三浦・小路・丸谷・鈴木は同時に驚いた。まさか、賞を貰えるとは思わなかったからだ。

「・・・代表者、早く前に・・・」

岩本がそういうと小路・丸谷・鈴木の視線が三浦に集中した。三浦も「え?僕?」っと驚く。

「三浦~とっとと前にいかんか~」

島岡はニヤニヤしながらそういうと、三浦は「はっはい!」と声をひっくり返して前に出た。

「おめでとう、よく頑張ったわね。」

岩本が賞状と商品を渡すときに小声でそう言った。

「あ、ありがとうございます。」

受け取った三浦は大きな声を出して言った。そして周りを見ると皆暖かい笑顔で見守っていたのであった。

そうして、夏合宿最大のイベント、アンサンブルコンテストが幕を閉じたのである。


※1 ピョートル・チャイコフスキーの作曲したバレエ音楽(作品番号71)の2曲目の行進曲である。クラッシックを知らない人でも聞いたことがあると思います。

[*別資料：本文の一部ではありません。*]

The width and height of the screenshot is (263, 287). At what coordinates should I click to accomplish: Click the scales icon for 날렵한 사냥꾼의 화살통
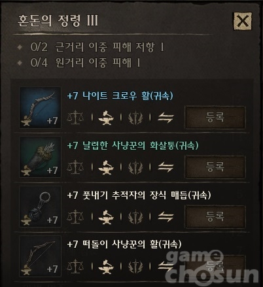click(x=75, y=167)
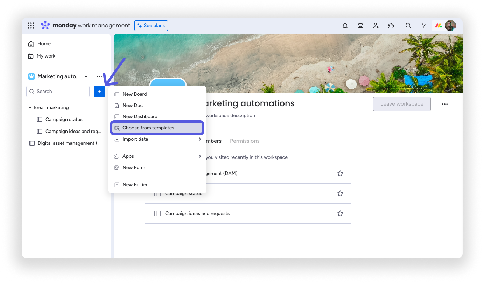Open the apps puzzle-piece icon
483x283 pixels.
[391, 26]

※2 ヨハン・ゼバスティアン・バッハ作曲、通称『狩のカンタータ』。

※3 元々は自叙伝『トラップ・ファミリー合唱団物語』の前編に基づくミュージカル。のちにミュージカル映画として1965年公開。どちらかといえば映画の方を知っている方が多いのではないでしょうか。

※4 アッチェレランド。テンポが次第に上がっていくことを指す。アッチェレまたはアチェレと略すときもある。(著者はアチェレ派です。)

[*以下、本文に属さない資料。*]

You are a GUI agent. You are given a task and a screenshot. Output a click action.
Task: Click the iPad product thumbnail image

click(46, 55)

※5 モーツァルトの曲の中でも非常に有名な曲の一つ。ここで演奏しているのは『第1楽章 アレグロ、 ソナタ形式 ト長調 4/4拍子』である。通常は弦楽合奏、あるいは弦楽四重奏にコントラバスを加えた弦楽五重奏で演奏される。著者も楽譜を持っていますが、相当難しいです。


アンサンブルコンテストも終わり、三浦たちの1年生カルテットは「審査員特別賞」。身内での大会でしたが何か身についたようです。